Rewrite everything from the start of the rows down to the line containing "local-address-file-label: Local address file : is", swapping "Find" for "Give" and leaving all else as it is.
═══ DATA PROVIDED ═══
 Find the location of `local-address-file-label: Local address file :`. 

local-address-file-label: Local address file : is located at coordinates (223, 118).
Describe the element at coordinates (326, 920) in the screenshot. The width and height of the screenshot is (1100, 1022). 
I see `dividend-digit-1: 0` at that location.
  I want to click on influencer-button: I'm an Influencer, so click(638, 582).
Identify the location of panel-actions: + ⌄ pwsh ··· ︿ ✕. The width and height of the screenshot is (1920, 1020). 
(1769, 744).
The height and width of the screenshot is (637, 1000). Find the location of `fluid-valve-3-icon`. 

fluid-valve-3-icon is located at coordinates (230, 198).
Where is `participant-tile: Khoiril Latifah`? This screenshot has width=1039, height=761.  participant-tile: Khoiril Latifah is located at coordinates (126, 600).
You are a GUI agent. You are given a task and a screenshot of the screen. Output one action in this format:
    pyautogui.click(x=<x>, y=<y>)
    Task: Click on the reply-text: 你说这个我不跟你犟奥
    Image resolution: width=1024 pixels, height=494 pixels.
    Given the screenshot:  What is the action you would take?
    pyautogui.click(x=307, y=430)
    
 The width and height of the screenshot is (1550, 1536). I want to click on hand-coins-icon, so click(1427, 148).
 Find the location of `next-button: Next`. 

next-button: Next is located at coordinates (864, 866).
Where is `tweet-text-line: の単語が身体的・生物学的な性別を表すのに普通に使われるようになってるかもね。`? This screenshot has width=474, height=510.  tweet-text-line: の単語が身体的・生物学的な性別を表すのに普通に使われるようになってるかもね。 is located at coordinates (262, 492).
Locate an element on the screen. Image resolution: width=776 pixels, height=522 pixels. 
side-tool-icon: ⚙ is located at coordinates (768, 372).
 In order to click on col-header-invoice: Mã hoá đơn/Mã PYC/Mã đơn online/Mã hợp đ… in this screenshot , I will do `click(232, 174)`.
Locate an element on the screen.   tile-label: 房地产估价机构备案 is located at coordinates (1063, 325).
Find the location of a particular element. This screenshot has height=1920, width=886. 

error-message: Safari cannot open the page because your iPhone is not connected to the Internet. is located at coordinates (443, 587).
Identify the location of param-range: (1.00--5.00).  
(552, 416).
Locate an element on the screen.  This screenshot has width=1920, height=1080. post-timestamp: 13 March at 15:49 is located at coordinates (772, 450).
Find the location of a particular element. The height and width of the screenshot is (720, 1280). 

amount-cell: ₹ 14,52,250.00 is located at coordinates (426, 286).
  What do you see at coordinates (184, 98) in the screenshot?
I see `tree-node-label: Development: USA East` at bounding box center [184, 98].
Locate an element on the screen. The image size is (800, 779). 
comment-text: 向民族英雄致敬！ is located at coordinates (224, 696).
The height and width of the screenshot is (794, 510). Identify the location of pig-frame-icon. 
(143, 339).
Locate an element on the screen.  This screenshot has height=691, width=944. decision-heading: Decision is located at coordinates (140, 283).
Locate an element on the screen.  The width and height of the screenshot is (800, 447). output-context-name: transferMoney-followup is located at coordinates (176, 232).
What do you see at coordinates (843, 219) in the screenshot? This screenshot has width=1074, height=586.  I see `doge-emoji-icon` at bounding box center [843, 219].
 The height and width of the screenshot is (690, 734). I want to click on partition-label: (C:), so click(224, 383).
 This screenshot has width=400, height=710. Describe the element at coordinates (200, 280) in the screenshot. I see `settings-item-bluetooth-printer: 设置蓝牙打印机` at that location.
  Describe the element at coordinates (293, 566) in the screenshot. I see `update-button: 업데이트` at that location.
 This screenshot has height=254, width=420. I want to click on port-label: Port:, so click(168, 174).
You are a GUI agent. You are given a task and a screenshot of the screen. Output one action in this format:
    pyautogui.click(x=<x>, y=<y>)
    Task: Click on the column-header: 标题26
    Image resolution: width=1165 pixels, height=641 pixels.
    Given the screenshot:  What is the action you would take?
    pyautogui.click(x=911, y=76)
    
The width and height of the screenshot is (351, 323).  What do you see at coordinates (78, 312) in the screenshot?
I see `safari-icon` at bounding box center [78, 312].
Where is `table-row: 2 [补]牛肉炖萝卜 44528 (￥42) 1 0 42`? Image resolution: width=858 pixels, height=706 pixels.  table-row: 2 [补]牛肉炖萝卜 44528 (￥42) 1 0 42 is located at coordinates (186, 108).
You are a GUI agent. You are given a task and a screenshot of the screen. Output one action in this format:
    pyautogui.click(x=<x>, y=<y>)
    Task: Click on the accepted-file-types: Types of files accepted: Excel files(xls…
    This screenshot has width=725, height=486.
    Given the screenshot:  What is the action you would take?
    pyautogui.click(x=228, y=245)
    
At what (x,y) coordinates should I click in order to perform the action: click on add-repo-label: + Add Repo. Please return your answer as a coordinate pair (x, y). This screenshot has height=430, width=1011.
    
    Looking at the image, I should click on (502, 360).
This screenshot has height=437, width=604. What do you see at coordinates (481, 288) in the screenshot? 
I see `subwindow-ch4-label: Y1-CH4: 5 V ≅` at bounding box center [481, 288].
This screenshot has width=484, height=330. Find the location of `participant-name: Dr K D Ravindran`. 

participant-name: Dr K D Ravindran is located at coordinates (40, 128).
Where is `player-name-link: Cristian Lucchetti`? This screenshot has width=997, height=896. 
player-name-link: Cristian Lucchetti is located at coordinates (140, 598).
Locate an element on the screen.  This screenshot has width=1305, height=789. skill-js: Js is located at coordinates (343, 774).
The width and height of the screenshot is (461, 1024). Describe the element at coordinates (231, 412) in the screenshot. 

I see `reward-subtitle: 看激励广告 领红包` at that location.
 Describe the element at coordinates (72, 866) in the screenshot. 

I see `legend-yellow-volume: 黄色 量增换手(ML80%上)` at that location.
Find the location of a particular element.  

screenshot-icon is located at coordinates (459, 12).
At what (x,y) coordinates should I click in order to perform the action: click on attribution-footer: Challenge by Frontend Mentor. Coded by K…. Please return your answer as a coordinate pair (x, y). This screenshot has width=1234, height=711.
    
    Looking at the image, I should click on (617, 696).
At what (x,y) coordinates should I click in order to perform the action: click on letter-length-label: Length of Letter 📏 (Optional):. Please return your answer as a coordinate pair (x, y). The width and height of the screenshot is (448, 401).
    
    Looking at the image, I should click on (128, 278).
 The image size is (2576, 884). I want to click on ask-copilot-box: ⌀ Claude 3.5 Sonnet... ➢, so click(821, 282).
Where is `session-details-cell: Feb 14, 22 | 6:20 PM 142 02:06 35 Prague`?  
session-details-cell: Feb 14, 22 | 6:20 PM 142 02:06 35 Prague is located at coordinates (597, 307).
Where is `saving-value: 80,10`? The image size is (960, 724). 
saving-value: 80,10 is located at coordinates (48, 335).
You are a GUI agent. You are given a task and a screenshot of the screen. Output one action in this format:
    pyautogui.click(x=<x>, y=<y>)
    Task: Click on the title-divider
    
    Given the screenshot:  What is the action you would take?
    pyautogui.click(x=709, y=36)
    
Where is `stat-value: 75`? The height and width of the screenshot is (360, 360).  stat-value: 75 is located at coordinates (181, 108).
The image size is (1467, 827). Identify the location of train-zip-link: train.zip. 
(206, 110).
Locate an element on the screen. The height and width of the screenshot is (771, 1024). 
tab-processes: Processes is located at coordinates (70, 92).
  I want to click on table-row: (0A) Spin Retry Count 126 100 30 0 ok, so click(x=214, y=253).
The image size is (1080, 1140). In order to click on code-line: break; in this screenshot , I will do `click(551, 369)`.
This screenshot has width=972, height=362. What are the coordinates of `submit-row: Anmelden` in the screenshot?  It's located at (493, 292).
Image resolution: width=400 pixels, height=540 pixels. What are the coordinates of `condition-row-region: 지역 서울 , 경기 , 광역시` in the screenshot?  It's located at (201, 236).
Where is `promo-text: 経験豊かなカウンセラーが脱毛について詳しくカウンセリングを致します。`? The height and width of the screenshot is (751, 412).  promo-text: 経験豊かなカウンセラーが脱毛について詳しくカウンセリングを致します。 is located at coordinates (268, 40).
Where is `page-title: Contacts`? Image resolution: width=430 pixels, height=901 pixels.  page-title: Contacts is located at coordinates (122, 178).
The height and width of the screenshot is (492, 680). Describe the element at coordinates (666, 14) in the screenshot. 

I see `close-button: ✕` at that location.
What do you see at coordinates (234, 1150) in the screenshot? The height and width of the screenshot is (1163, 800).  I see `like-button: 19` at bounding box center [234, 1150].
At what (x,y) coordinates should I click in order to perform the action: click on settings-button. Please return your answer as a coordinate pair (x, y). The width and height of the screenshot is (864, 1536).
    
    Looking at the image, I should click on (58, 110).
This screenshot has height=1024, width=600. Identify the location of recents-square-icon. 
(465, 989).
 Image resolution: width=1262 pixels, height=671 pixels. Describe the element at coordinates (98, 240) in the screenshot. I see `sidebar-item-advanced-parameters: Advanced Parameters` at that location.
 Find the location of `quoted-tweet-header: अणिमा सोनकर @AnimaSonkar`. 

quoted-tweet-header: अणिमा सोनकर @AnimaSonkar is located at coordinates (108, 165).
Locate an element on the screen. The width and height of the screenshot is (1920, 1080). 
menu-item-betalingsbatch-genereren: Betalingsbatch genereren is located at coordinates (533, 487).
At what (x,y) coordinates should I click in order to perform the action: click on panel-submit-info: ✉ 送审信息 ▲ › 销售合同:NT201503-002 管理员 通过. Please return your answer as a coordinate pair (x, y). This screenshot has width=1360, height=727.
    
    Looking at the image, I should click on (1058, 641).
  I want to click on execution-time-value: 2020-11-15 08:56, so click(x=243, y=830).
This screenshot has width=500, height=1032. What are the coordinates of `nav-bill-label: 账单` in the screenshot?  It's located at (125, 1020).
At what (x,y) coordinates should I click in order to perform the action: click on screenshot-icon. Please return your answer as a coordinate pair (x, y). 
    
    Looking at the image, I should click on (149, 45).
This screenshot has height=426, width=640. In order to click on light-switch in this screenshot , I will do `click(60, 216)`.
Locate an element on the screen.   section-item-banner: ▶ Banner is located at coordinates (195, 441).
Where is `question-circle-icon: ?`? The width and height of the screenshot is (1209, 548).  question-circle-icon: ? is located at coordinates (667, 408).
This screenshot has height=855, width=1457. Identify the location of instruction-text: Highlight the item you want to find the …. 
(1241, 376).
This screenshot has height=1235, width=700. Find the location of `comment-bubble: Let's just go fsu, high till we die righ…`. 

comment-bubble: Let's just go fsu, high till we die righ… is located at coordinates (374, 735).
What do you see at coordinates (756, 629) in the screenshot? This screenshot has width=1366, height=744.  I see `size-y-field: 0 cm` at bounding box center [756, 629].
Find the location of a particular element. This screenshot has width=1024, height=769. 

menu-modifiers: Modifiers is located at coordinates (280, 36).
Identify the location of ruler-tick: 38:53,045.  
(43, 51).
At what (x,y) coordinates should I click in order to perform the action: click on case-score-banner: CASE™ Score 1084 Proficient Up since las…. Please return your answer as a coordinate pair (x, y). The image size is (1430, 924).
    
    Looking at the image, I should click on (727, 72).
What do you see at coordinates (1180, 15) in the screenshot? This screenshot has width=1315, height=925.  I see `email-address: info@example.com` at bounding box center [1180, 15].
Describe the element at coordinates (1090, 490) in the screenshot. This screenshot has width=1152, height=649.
═══
▶ [EXERCISE RESPONSE]
 Give the location of `local-address-file-label: Local address file :`. 

local-address-file-label: Local address file : is located at coordinates (223, 118).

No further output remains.